═════ Data for processing
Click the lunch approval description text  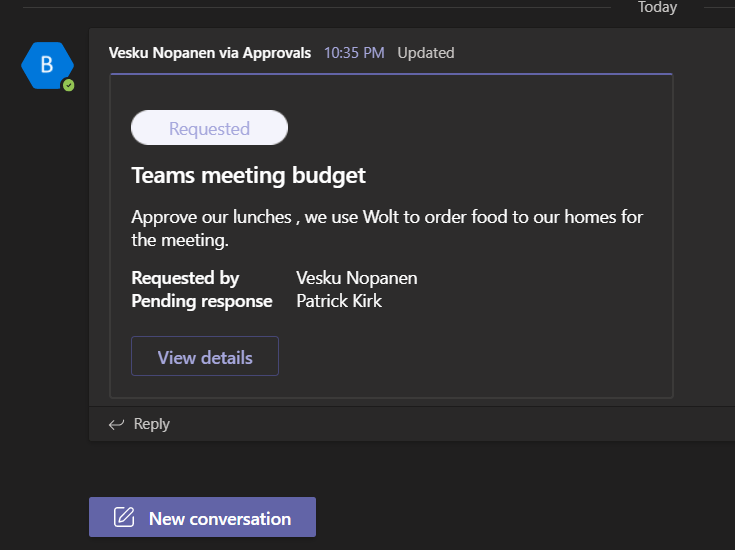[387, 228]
══════════
═════ Data for processing
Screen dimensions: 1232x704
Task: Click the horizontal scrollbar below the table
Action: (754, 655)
══════════
═════ Data for processing
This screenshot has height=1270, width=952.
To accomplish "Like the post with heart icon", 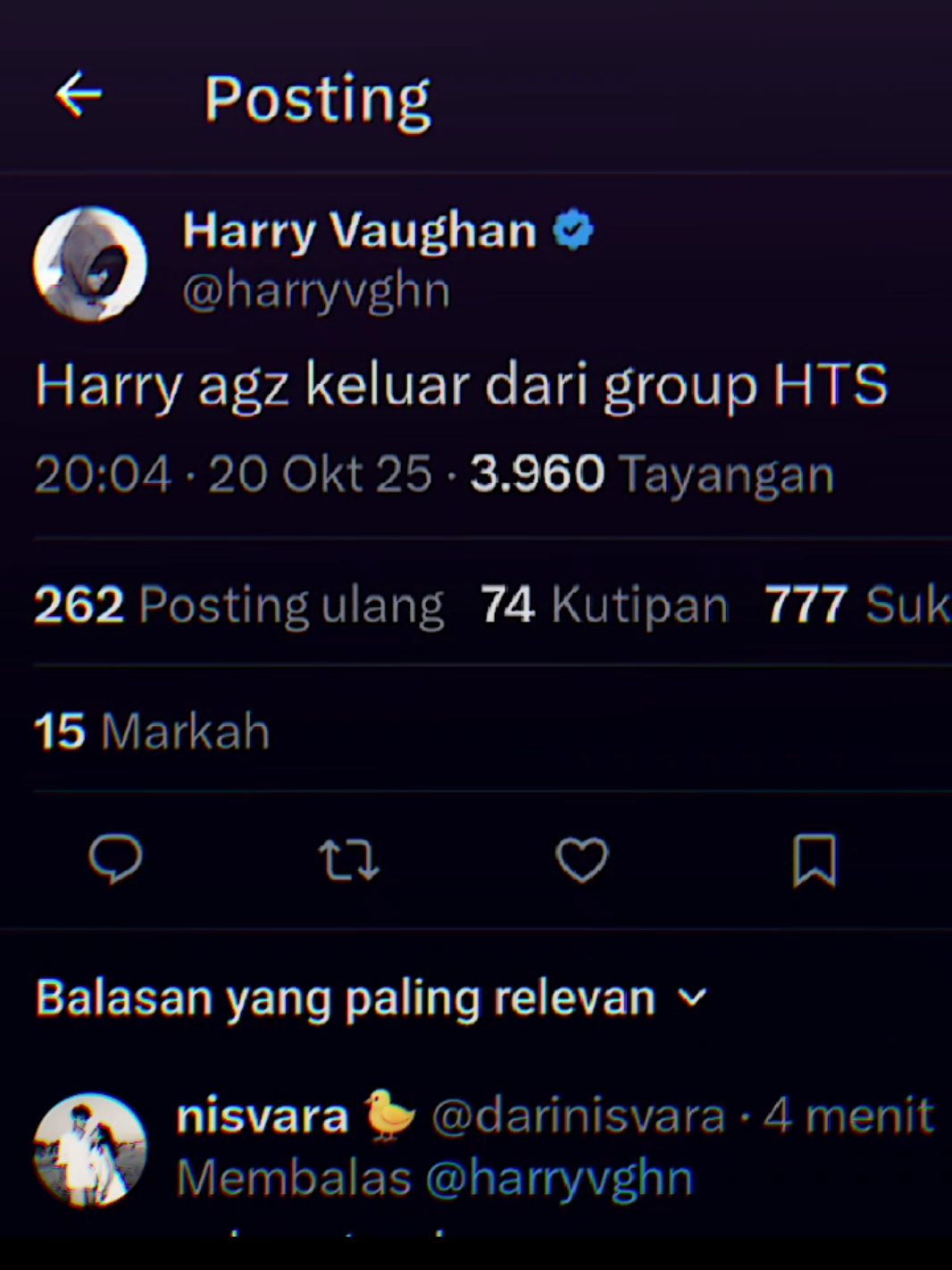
══════════
Skip every picture, and restate word for word only the lines above from the line containing "This screenshot has height=1270, width=952." to the line containing "the post with", both of them included.

=== Written solution ===
This screenshot has height=1270, width=952.
To accomplish "Like the post with heart icon", 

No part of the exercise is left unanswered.